19th-century American slave trader

William Harker was a 19th-century American slave trader, known for his extensive career spanning over two decades. Operating primarily in Maryland, Harker played a significant role in the domestic slave trade, actively engaging in the buying and selling of enslaved African Americans from 1835 to 1859. His longevity in the trade was notable during a time when many slave traders came and went.

== Career ==
Harker's operations were deeply embedded in the economic landscape of the Southern United States, reflecting the demand for enslaved labor and the profitability of the trade.

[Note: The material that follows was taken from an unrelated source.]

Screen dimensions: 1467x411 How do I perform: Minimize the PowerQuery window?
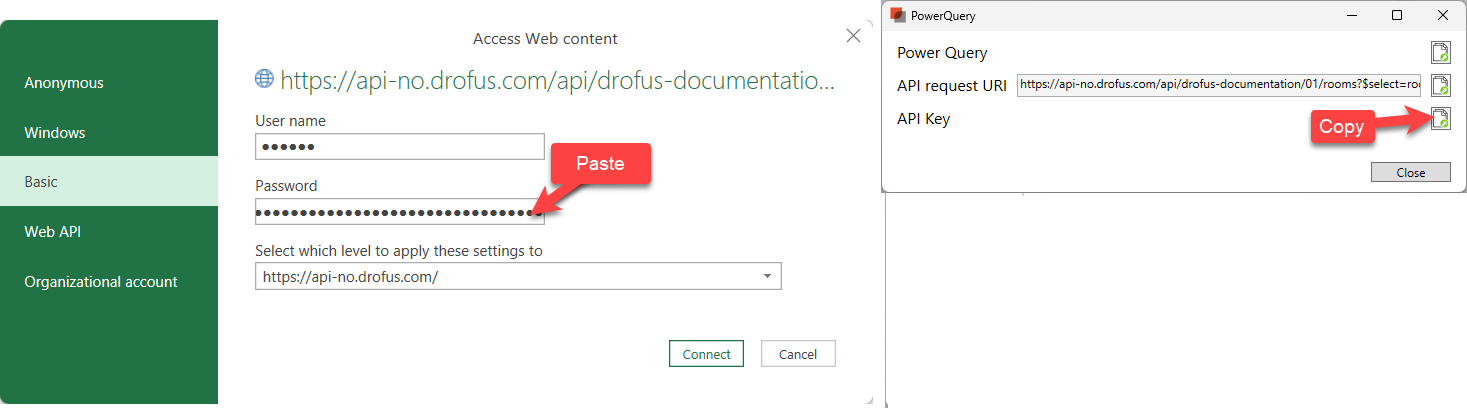coord(1351,16)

As historian Frederic Bancroft noted in Slave Trading in the Old South (1931):

William Harker was a remarkable exception, for he was 'in the market' for a quarter of a century—1835–59, and he bought 'all likely negroes from 8 to 40 years of age'.

Harker maintained an office on South Calvert Street near the intersection with Baltimore Street in Baltimore, a strategic location that likely facilitated his trade activities.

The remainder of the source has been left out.